*** MATERIAL FOR THIS TASK Section Begins ***

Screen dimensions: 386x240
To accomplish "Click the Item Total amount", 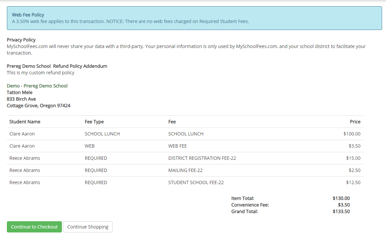I will (341, 198).
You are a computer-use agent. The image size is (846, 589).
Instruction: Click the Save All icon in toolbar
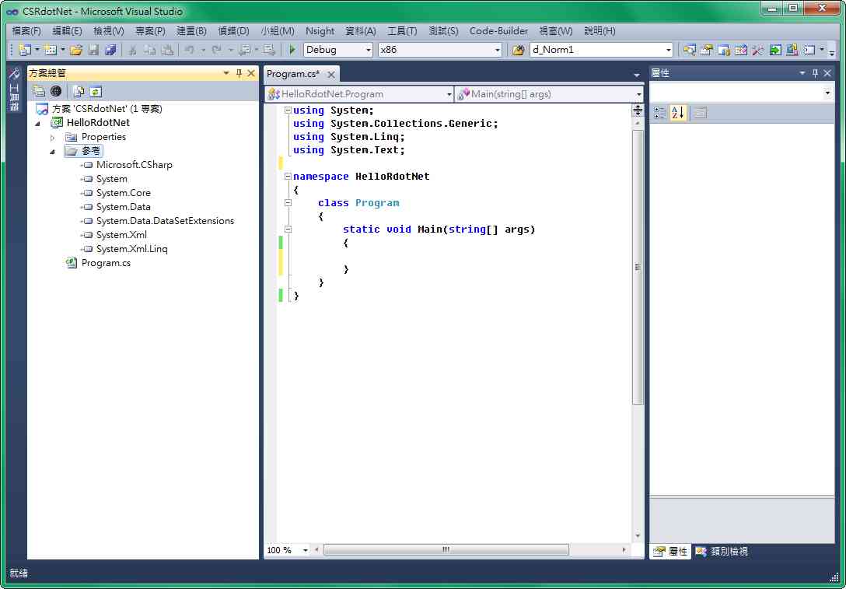click(x=110, y=50)
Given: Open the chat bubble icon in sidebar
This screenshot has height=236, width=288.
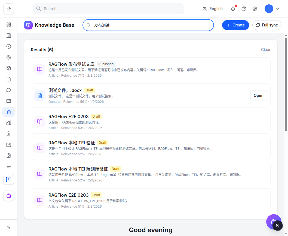Looking at the screenshot, I should [9, 90].
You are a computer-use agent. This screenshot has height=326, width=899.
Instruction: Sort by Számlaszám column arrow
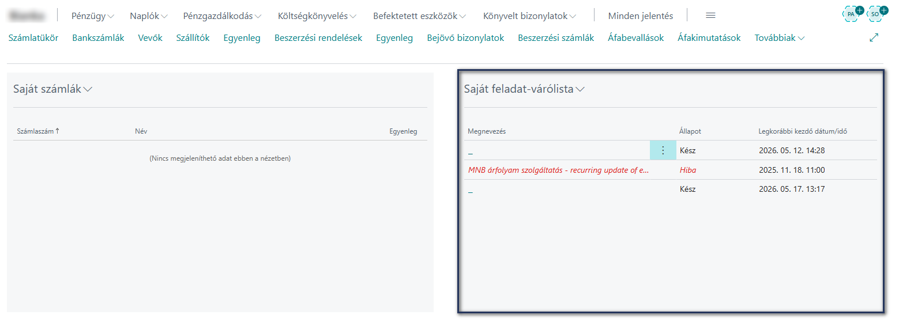[57, 131]
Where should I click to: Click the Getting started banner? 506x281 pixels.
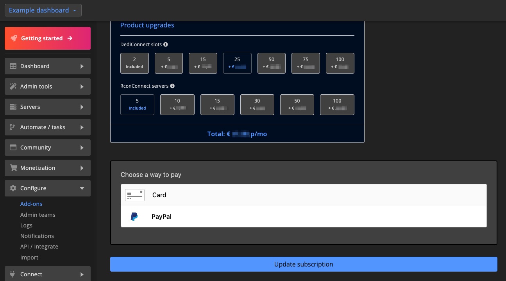(47, 38)
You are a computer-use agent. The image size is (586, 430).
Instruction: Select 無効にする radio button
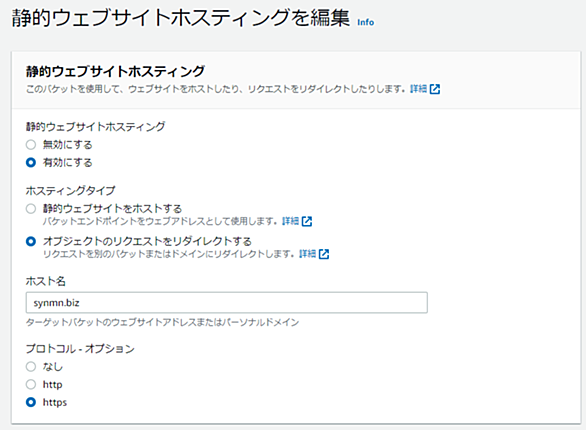[31, 145]
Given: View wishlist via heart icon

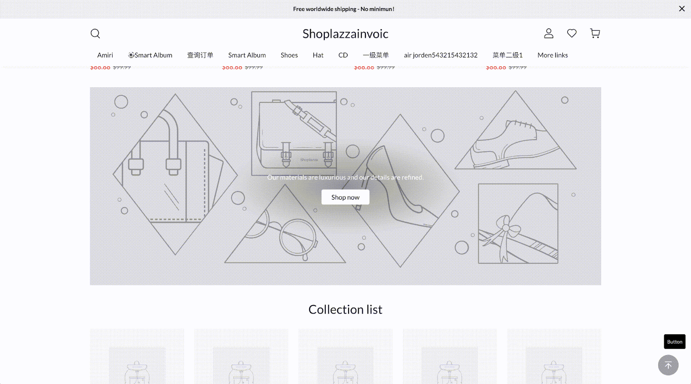Looking at the screenshot, I should [572, 33].
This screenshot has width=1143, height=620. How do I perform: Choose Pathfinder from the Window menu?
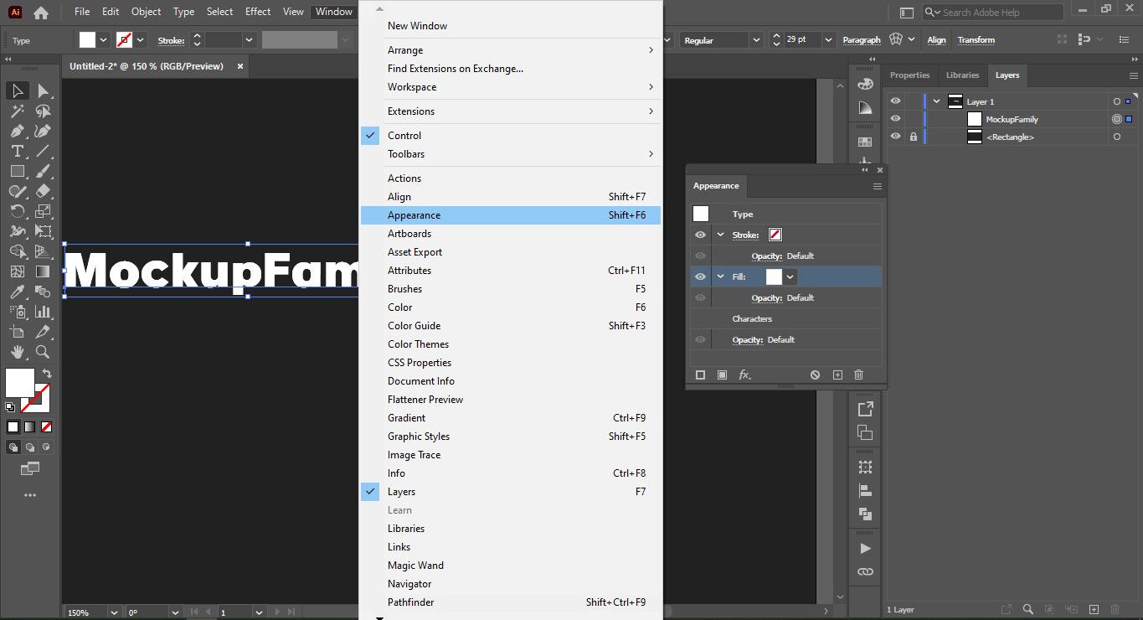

*** MATERIAL FOR THIS TASK Section Ends ***

**PROMPT**. Word for word, repeat only the lines from the line containing "You are a computer-use agent. The image size is (846, 589)." through the end of the data, without any pictures.

**RESPONSE TO THIS EXERCISE**.
You are a computer-use agent. The image size is (846, 589).
Instruction: Click the Save All icon in toolbar
click(x=110, y=50)
Given: Open the chat bubble icon in sidebar
This screenshot has height=236, width=288.
Looking at the screenshot, I should [9, 90].
You are a computer-use agent. This screenshot has height=326, width=899.
Instruction: Sort by Számlaszám column arrow
[57, 131]
Where should I click to: Click the Getting started banner? 506x281 pixels.
(47, 38)
You are a computer-use agent. The image size is (586, 430).
Instruction: Select 無効にする radio button
[31, 145]
Given: View wishlist via heart icon

Looking at the screenshot, I should [572, 33].
This screenshot has width=1143, height=620. How do I perform: Choose Pathfinder from the Window menu?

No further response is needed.